Далее Победоносцев, развлекая свою адресатку игривым сюжетом, описывает осаду молодого философа великосветскими интеллектуалками, которые «не дают ему прохода»: «Я <…> внутренне смеялся, видя юного философа сидящего промежду двух этих дам у чайного стола. – Хотели, чтоб он разговорился между ними о своей философии. Но он молчал упорно, изредка проговаривая. Неловкое положение для философа – и потом, слыша, что его принялись каждый день звать к себе то та, то другая, я искренно пожалел об нем и, принимая в нем участие, стал себя спрашивать, как молодой человек вынесет это испытание. Авось-либо устоит».

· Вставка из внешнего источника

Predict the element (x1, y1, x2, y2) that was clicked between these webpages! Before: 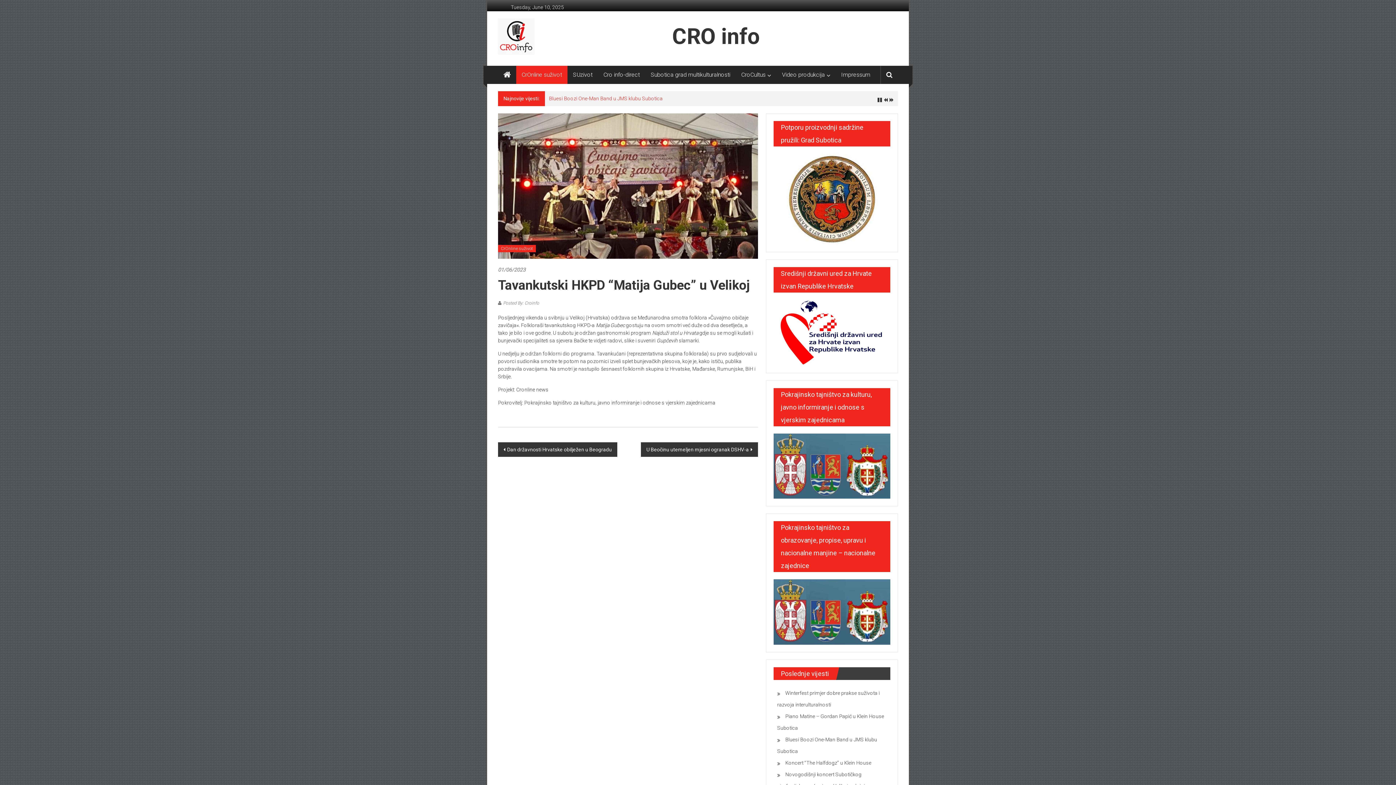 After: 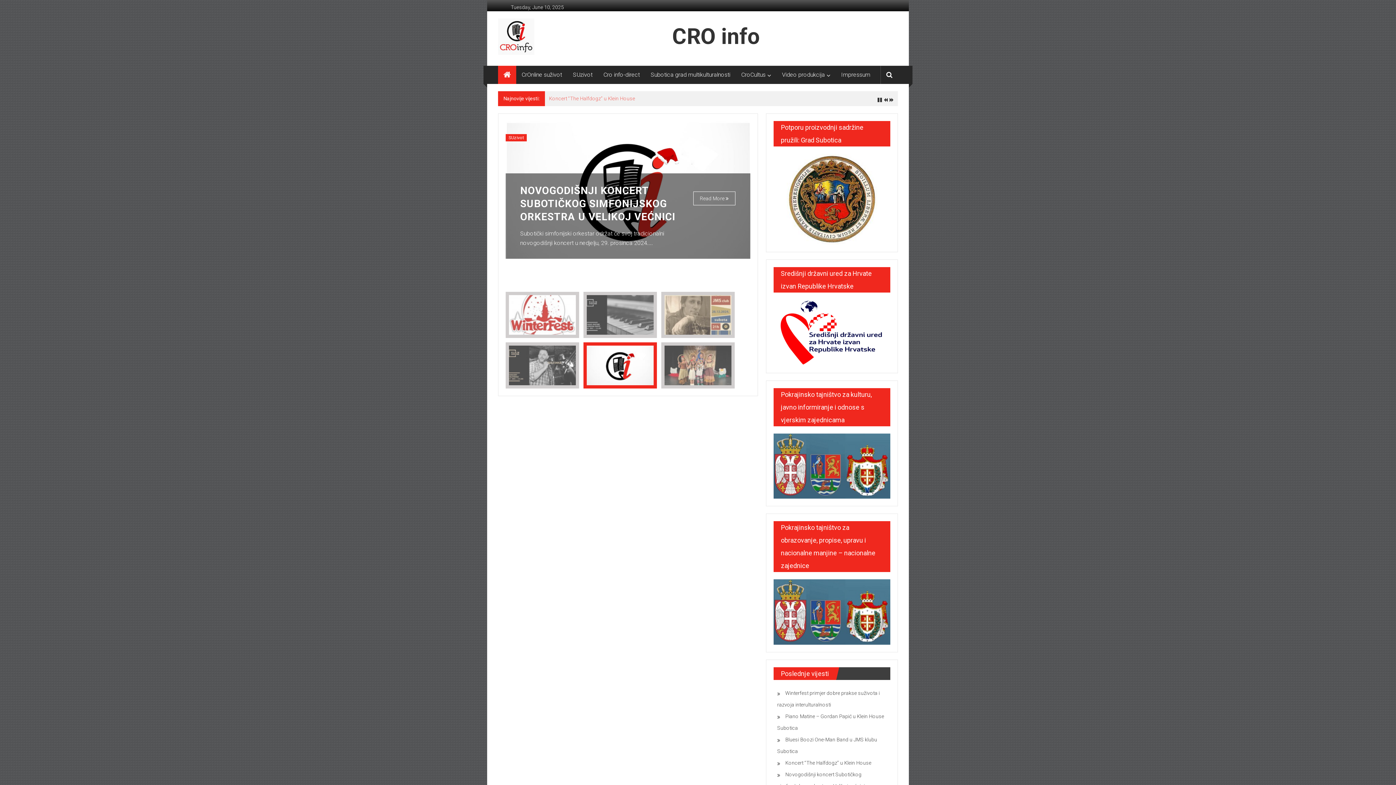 Action: bbox: (498, 33, 534, 39)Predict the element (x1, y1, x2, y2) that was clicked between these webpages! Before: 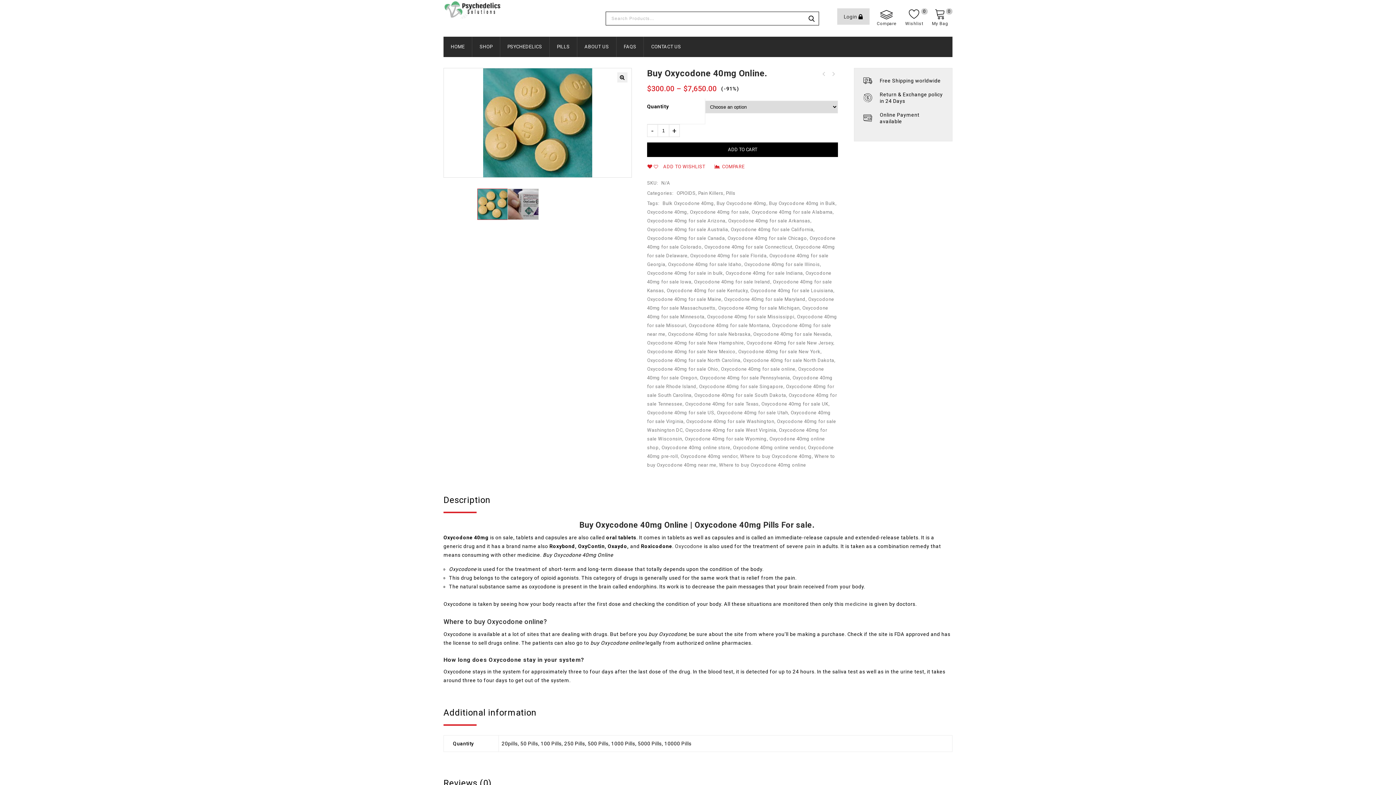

Давняя конфидентка Победоносцева, умевшая читать между строк еще не осознанное им самим, в этом благодушном отзыве уловила и в ответном послании от 24 февраля 1878 года высказала сомнение в пригодности слишком независимого молодого человека к исполнению идейно-охранительной службы: «Жаль, что Соловьев начал с того, что обращает светскую публику <…> Il est trop jeune, pour séculariser une pensée, qu’il ne devrait encore approcher, que pour demander son proper enseignement»76. И, вспоминая о своих московских впечатлениях от Соловьева, когда тот переживал первый шумный успех после защиты магистерской диссертации в 1874 году, Тютчева добавляет: «Года четыре тому назад, он имел в Москве то же самое положение, которым пользуется теперь в Петерб<ургских> гостиных, и помнится мне, что отказалась от его знакомства ради его самого»77. (Это знакомство могло тогда легко состояться через родную сестру Екатерины Федоровны Анну Федоровну Аксакову, жену известного славянофильского публициста и поэта Ивана Сергеевича Аксакова, в чьем доме, «в Толмачах близ Ордынки», Соловьев был радушно и даже восторженно принят78.)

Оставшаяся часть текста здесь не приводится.